▶ TASKS TO COMPLETE:
1. According to the description of the content creation agent system, what does the user agent return when its reflection result satisfies the task goal in the final system message?
2. Continue the description of the content creation agent system from its final sentence.

▶ SOURCE DOCUMENT:
******
The content generation method in the embodiment of the present disclosure may be applied to an efficient, universal and intelligent content creation agent system. The content may include one or more of video, audio and text. Relying on the Agent model for system framework design, multi-source materials on the Internet and self-produced original materials are comprehensively utilized to build a complete content creation tool component library, such as a video creation tool library. The large model technology is used to achieve unified creation planning, tool calling and content generation for creative content.

The overall framework of the system is as shown in FIG. 13. The main intelligent agents of the system may include a system agent, a user agent and an assistant agent.

The system agent is used to understand (1) a task for the user's input (0), generate specific task-related information and transmit it to the user agent and the assistant agent respectively. The user agent and the assistant agent generate their own system messages S to prompt and ensure that the user agent and the assistant agent always have a core task goal as a reference during a multi-step execution process, avoiding the goal deviation/forgetting phenomenon caused due to a too long execution process of the complex task.

The user agent understands and plans the task based on the specific task information issued by the system agent, and breaks down the task into multiple specific processes that can be implemented step by step. Each time the user agent points out that the current process to be executed is handed over to the assistant agent for actual processing, and considers the processing result of the assistant agent to decide a next execution process, when the reflection result of the user agent is to satisfy the task goal in the final system message, specified information of task completion (TASK_DONE) will be returned, and the overall Agent task execution will end and exit.

The assistant agent parses the content that needs to be executed based on the prompt content of the user agent. When the execution content involves tool calling, the assistant agent will specifically call a tool and return a call result to the user agent for further planning.

The framework may understand and process multimodal data with content such as videos. The task is highly complex and requires functions such as accurate semantic understanding and detail processing of content data such as video data, correct calling of multiple tools under complex data structure interfaces, alignment and rendering of multimodal data, etc.

The system mainly consists of the following parts.

1. Agent Framework

An example of an Agent framework is as shown in FIG. 14, which may include the following functional modules:

Prompt template: Sys-P, User-P and Assit-P are prompt templates of the system agent, the user agent and the assistant agent respectively, and are used to build content creation systems with different requirements, such as video creation system design and specified creation task understanding.
******
▶ RAW DATA:
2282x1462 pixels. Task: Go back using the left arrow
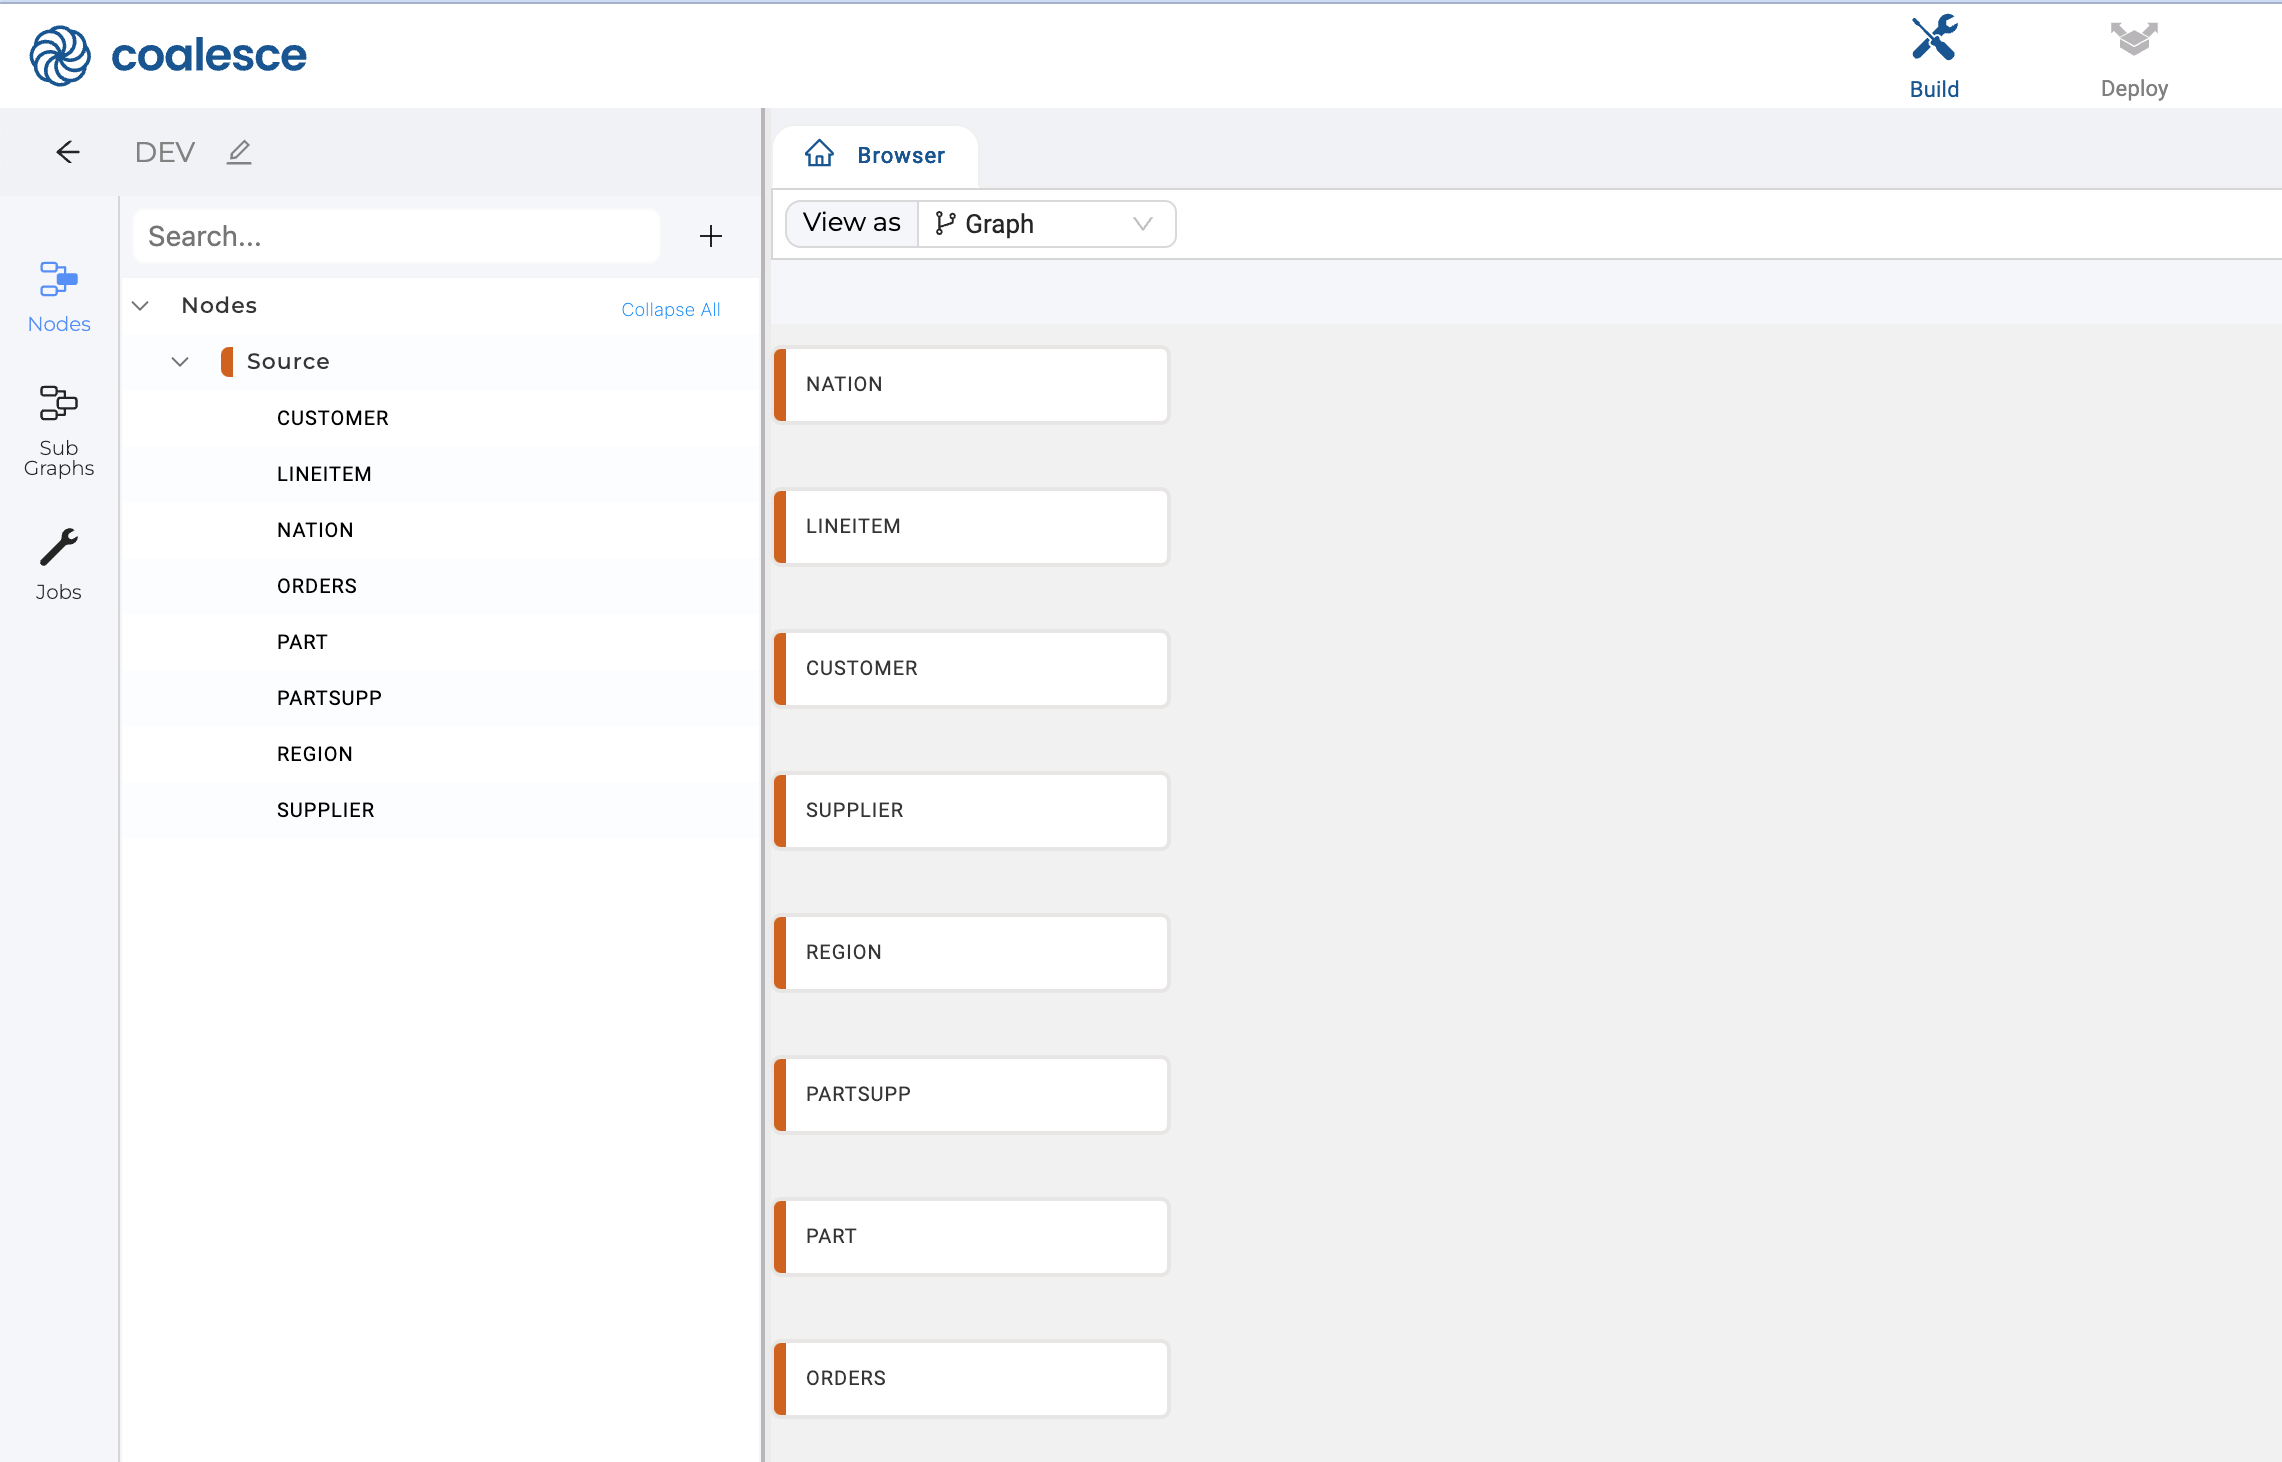click(68, 152)
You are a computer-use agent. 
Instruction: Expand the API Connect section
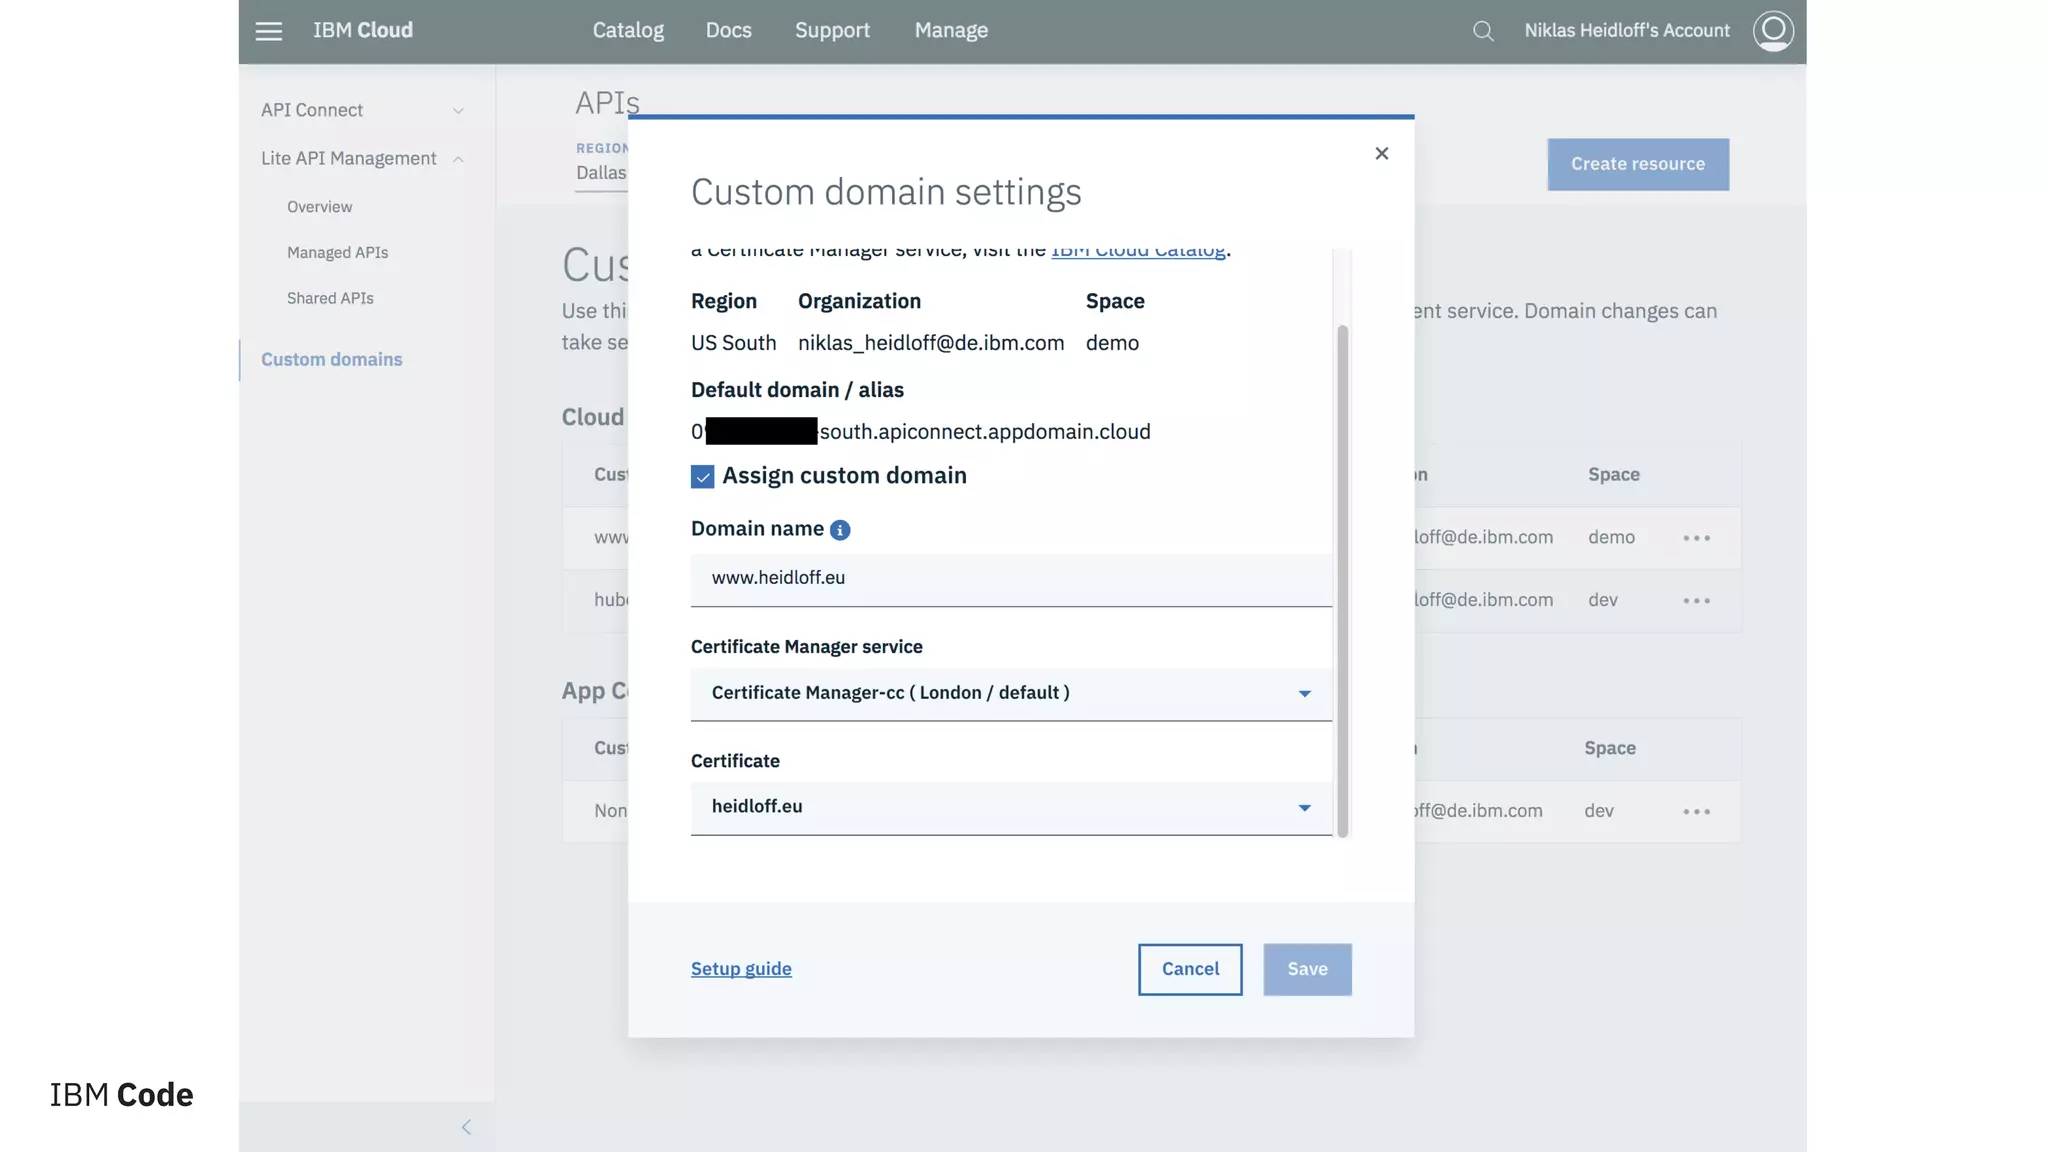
******
▶ RESPONSES FOR EACH TASK:
1. It returns specified information of task completion (TASK_DONE).

2.
Text description: For example, Task_specifier is the text description of the overall content creation system, such as the text description of the video creation system; Task_info is the text description of a specific content creation task, such as a video creation task; and Specified Task is the text description generated by the content creation system after understanding the specific creation task, and guides the implementation of the specific task.

System message: The system message(S) of the user agent is generated based on Specified Task and User-P, and the system message(S) of the assistant agent is generated based on Specified Task and Assist-P.

Message pool [Messages]: The quantity of messages in the message pool of each agent may be an odd number [S, U, A, U, A, . . . ]. When the content length of the message pool exceeds the model input requirement, [U, A] firstly added to the message pool may be popped out, where S represents a system message, U represents a user-type message, and A represents a user assistant-type message.

Syntactic analysis (Parsing): parsing the message content, including tool (action) and input, etc.

When the parsed tool name (Tool_name) exists in the configured tool component library, the assistant agent (assit) calls the corresponding tool to complete the execution of a specified function.

In addition, a maximum quantity of dialogues may be set. If the task is completed before the maximum quantity of dialogues is reached, the user will return a task completion message (TASK_DONE). For example, after a round of dialogue between the user agent and the assistant agent is completed, the dialogue may be recorded once. Through the maximum dialogue test, the agent system can jump out of a dialogue loop more reasonably.

2. Tool Component Library

(1) Retrieval Tool Components

The type of tool components are used to retrieve relevant texts, images, videos, audios and other materials based on the user creation requirement and the creation content.

(2) Computer Vision (CV) Tool Components

The type of tool components are mainly used to understand and analyze the content of images, videos and other materials to establish sub-materials suitable for content creation, such as video creation and editing. Examples of the CV tool components are as follows:

Portrait/Mouth cast detection: used to detect characters in materials, to avoid problems such as identification (ID) contradiction in the material application, and also avoid the problem of audio/image asynchrony.

Subtitle recognition: used to optimize the material quality, where the subtitle recognition information can also assist in understanding materials and improve material matching similarity in an editing process.

Caption description generation: The tool mainly relies on multimodal models and is mainly used to understand the content of images/videos.

Semantic shot segmentation: used to finely process the retrieved material and segment the long video material into semantically pure/precise sub-materials, which are basic content elements in the video creation task and are used to be edited and combined into new videos with different creativities.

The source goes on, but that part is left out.